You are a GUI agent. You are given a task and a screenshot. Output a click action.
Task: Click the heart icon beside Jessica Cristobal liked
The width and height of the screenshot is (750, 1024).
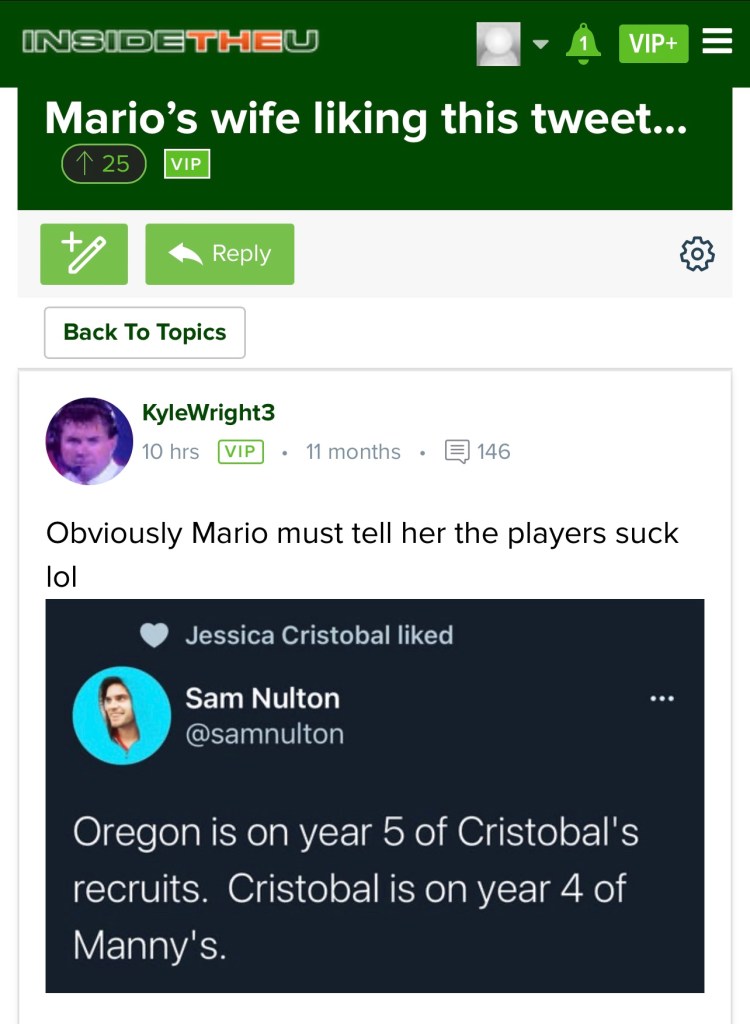153,635
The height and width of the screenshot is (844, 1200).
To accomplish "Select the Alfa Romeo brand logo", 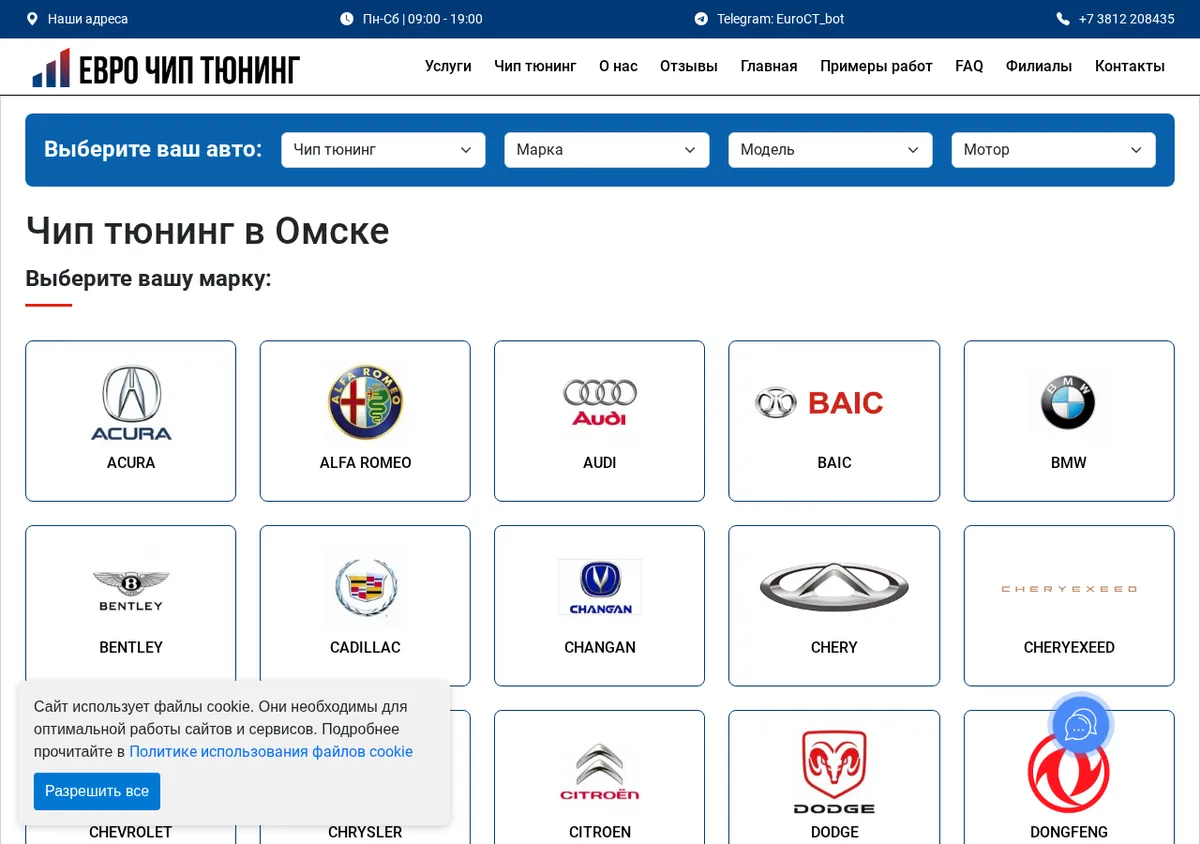I will [x=365, y=403].
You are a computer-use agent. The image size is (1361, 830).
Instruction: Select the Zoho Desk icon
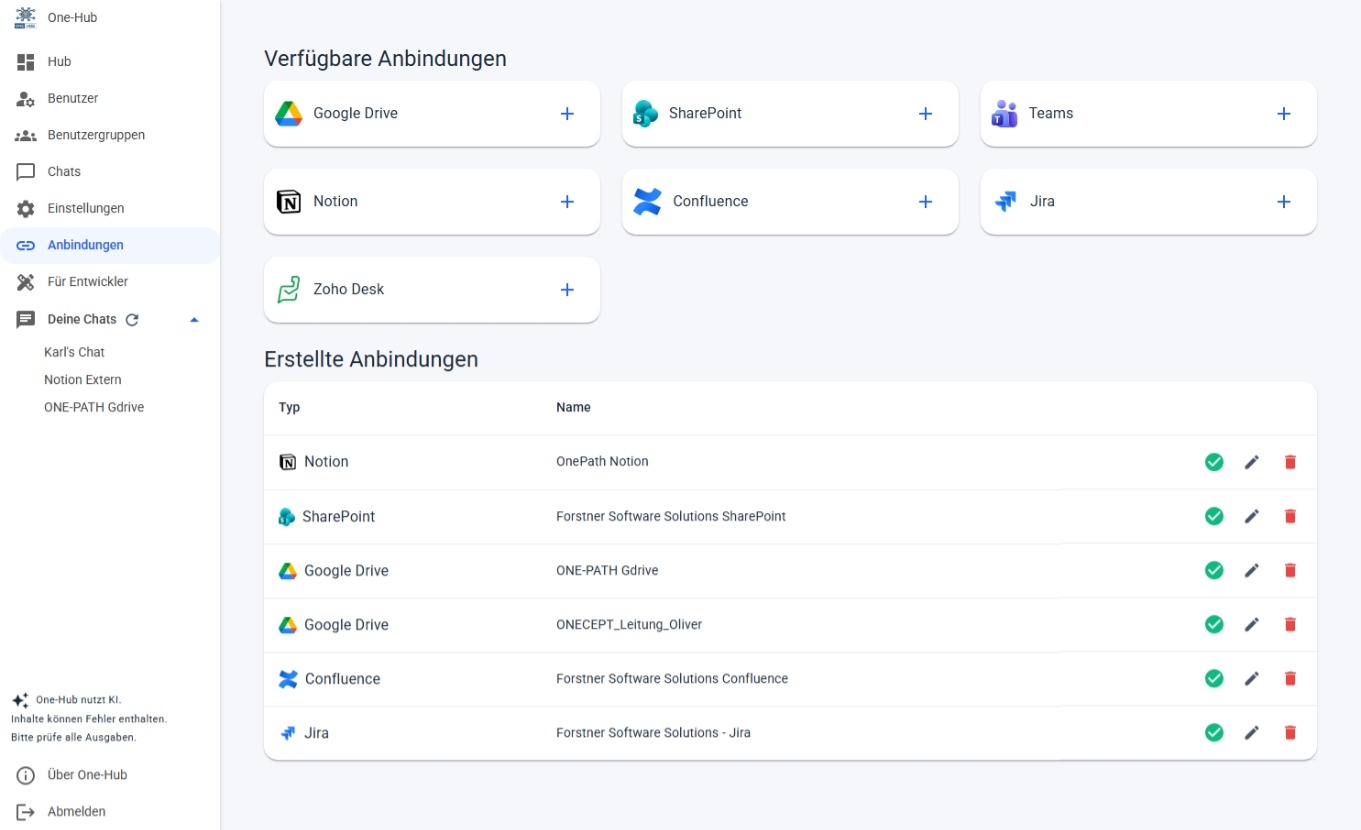pos(288,289)
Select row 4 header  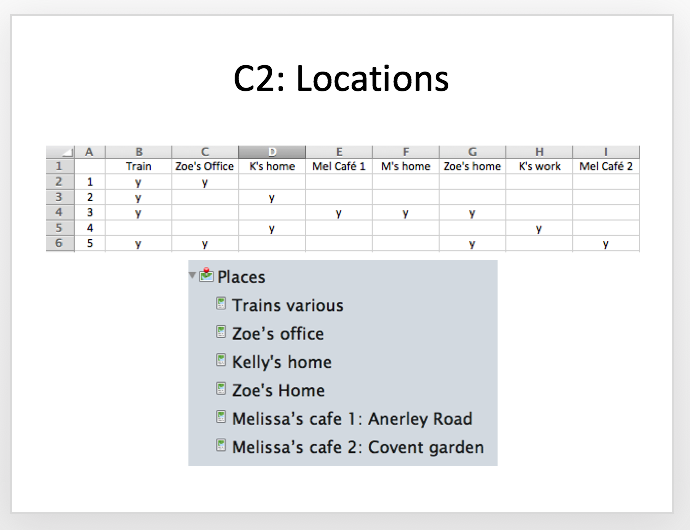(60, 212)
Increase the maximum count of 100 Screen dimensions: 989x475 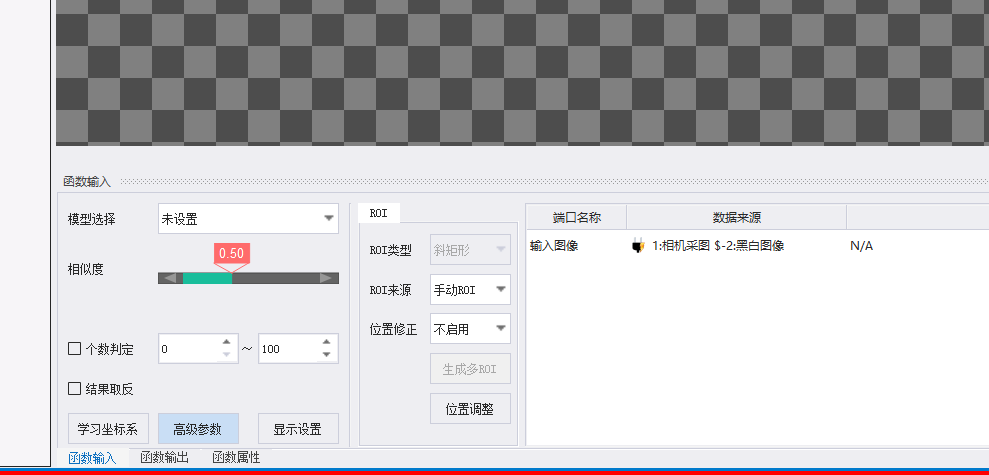(326, 342)
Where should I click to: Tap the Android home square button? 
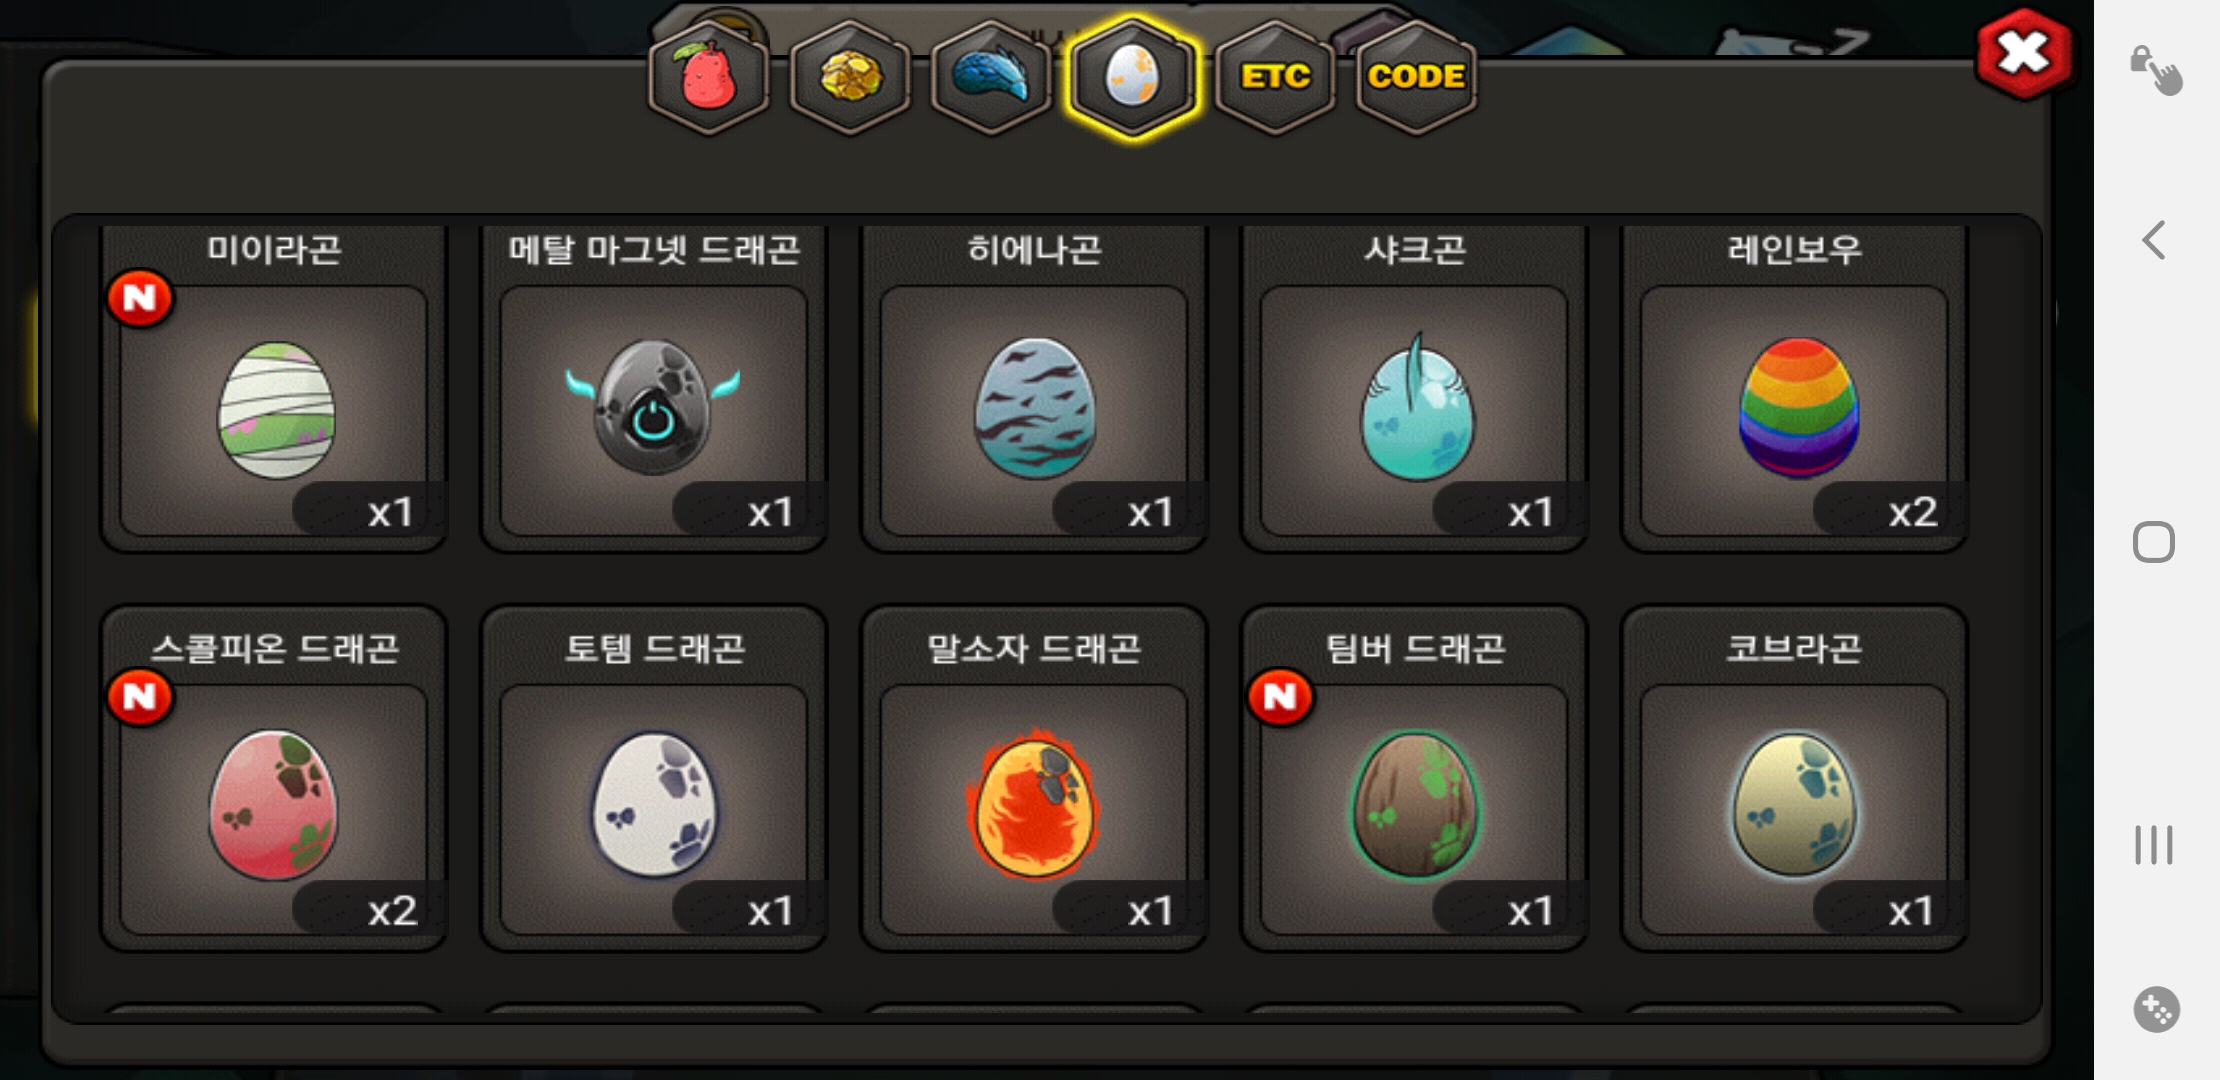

**REQUIREMENT**
Every line above that has the string "agent" needs to be copied.

**THE COMPLETED TASK**
You are a GUI agent. You are given a task and a screenshot. Output a click action.
You are a computer-use agent. The image size is (1361, 830).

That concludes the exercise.